Can you rewrite the items below with every "computer-use agent" swapped for "desktop assistant" and nothing else altered?

:: RECORDS PROVIDED ::

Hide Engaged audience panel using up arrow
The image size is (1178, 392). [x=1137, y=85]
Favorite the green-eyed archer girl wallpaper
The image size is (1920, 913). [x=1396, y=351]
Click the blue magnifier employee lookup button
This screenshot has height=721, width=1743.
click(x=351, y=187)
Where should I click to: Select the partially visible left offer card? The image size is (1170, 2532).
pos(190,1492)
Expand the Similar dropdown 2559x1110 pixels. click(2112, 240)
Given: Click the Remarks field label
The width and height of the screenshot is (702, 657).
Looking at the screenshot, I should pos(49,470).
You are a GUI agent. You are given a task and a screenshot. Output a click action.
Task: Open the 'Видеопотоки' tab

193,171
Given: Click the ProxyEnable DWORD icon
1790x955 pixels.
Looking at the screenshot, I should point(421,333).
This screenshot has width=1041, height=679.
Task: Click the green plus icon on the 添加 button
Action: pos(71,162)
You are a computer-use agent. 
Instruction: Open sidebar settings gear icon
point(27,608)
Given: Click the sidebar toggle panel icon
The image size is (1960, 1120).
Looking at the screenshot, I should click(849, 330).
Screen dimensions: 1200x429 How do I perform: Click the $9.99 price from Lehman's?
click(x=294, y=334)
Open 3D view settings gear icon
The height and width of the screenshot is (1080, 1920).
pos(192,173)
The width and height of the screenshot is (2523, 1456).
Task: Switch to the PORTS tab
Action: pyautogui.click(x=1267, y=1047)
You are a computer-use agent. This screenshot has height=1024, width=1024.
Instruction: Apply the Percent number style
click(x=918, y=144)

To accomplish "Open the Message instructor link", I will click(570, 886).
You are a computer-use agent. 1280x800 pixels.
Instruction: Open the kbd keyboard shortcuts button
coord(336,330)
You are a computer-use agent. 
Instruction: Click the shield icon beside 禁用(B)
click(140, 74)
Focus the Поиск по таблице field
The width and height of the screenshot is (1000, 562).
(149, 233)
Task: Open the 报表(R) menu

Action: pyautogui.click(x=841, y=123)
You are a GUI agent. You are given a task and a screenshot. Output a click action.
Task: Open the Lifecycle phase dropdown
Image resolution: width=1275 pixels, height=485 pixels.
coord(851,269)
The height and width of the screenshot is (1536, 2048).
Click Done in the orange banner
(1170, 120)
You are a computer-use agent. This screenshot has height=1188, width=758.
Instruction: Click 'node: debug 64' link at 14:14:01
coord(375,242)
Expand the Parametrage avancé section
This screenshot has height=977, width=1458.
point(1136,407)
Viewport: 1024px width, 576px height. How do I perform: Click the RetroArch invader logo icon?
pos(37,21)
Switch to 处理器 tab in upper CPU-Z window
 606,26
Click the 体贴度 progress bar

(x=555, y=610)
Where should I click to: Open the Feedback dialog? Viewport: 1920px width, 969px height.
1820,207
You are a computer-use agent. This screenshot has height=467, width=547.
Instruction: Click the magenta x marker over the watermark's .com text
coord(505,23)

:::

--- PROBLEM SOLUTION ---
Hide Engaged audience panel using up arrow
The image size is (1178, 392). [x=1137, y=85]
Favorite the green-eyed archer girl wallpaper
The image size is (1920, 913). [x=1396, y=351]
Click the blue magnifier employee lookup button
This screenshot has height=721, width=1743.
click(x=351, y=187)
Where should I click to: Select the partially visible left offer card? The image size is (1170, 2532).
pos(190,1492)
Expand the Similar dropdown 2559x1110 pixels. click(2112, 240)
Given: Click the Remarks field label
The width and height of the screenshot is (702, 657).
Looking at the screenshot, I should pos(49,470).
You are a GUI agent. You are given a task and a screenshot. Output a click action.
Task: Open the 'Видеопотоки' tab

193,171
Given: Click the ProxyEnable DWORD icon
1790x955 pixels.
Looking at the screenshot, I should point(421,333).
This screenshot has width=1041, height=679.
Task: Click the green plus icon on the 添加 button
Action: pos(71,162)
You are a desktop assistant. 
Instruction: Open sidebar settings gear icon
point(27,608)
Given: Click the sidebar toggle panel icon
The image size is (1960, 1120).
Looking at the screenshot, I should click(849, 330).
Screen dimensions: 1200x429 How do I perform: Click the $9.99 price from Lehman's?
click(x=294, y=334)
Open 3D view settings gear icon
The height and width of the screenshot is (1080, 1920).
pos(192,173)
The width and height of the screenshot is (2523, 1456).
Task: Switch to the PORTS tab
Action: pyautogui.click(x=1267, y=1047)
You are a desktop assistant. This screenshot has height=1024, width=1024.
Instruction: Apply the Percent number style
click(x=918, y=144)

To accomplish "Open the Message instructor link", I will click(570, 886).
You are a desktop assistant. 1280x800 pixels.
Instruction: Open the kbd keyboard shortcuts button
coord(336,330)
You are a desktop assistant. 
Instruction: Click the shield icon beside 禁用(B)
click(140, 74)
Focus the Поиск по таблице field
The width and height of the screenshot is (1000, 562).
(149, 233)
Task: Open the 报表(R) menu

Action: pyautogui.click(x=841, y=123)
You are a GUI agent. You are given a task and a screenshot. Output a click action.
Task: Open the Lifecycle phase dropdown
Image resolution: width=1275 pixels, height=485 pixels.
coord(851,269)
The height and width of the screenshot is (1536, 2048).
Click Done in the orange banner
(1170, 120)
You are a desktop assistant. This screenshot has height=1188, width=758.
Instruction: Click 'node: debug 64' link at 14:14:01
coord(375,242)
Expand the Parametrage avancé section
This screenshot has height=977, width=1458.
point(1136,407)
Viewport: 1024px width, 576px height. How do I perform: Click the RetroArch invader logo icon?
pos(37,21)
Switch to 处理器 tab in upper CPU-Z window
 606,26
Click the 体贴度 progress bar

(x=555, y=610)
Where should I click to: Open the Feedback dialog? Viewport: 1920px width, 969px height.
1820,207
You are a desktop assistant. This screenshot has height=467, width=547.
Instruction: Click the magenta x marker over the watermark's .com text
coord(505,23)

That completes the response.